On Jan. 5, IND RBI published directions on the hedging of forex risk.
IND RBI published notification on risk management and inter-bank dealings - hedging of foreign exchange risk, following a review of forex risk management facilities.
Revised directions are provided at Annex-I and replace the existing directions in Part A (section I) of Master direction – risk management and interbank dealings, Jul. 5, 2016.
Follows IND RBI Jun. 2023 issued inter-bank dealings master direction, see #176337.
Exposure Limits
For exchange traded currency derivatives, the user can take positions (long or short), without establishing existence of underlying exposure, up to single limit of USD 100mn equivalent on all currency pairs involving INR, combined across all stock exchanges.
For OTC foreign exchange transactions ADs shall permit users to take position up to USD 100mn equivalent of notional value, across all ADs, for hedging contracted exposure without the requirement to establish the existence of underlying exposure.
Recognized stock exchanges, authorized dealers shall inform users that while they do not have to establish existence of underlying exposure, they must ensure existence of a valid underlying contracted exposure, not hedged with any other derivative contract.

» **Written exercise**:
List every date mentioned in the forex hedging passage above.

» **Provided records**:
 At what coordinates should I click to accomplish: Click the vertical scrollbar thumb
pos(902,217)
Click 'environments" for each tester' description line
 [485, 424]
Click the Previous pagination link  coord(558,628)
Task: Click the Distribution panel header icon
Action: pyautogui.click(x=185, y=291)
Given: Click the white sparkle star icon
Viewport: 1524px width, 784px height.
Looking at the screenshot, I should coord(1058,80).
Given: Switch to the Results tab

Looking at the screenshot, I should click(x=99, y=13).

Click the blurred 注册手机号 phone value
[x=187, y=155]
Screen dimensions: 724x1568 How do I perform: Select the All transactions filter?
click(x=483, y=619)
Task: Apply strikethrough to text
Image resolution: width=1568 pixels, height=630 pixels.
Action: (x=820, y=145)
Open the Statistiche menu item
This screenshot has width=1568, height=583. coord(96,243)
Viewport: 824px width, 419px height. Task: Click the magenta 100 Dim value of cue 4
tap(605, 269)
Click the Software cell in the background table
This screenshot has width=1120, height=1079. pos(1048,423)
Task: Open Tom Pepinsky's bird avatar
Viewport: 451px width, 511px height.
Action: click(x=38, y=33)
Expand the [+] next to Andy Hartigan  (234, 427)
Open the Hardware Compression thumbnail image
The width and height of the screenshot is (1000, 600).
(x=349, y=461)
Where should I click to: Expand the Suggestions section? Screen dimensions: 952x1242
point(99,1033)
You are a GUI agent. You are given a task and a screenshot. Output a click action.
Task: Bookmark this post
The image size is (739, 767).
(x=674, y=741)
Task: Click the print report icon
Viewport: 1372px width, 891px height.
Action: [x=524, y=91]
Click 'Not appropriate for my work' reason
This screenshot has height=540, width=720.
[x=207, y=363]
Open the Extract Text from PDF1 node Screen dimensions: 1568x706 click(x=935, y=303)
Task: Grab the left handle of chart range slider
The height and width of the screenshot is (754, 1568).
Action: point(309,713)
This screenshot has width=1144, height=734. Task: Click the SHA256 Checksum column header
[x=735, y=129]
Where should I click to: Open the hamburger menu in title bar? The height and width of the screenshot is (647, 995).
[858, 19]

» **Written solution**:
Jan. 5; Jul. 5, 2016; Jun. 2023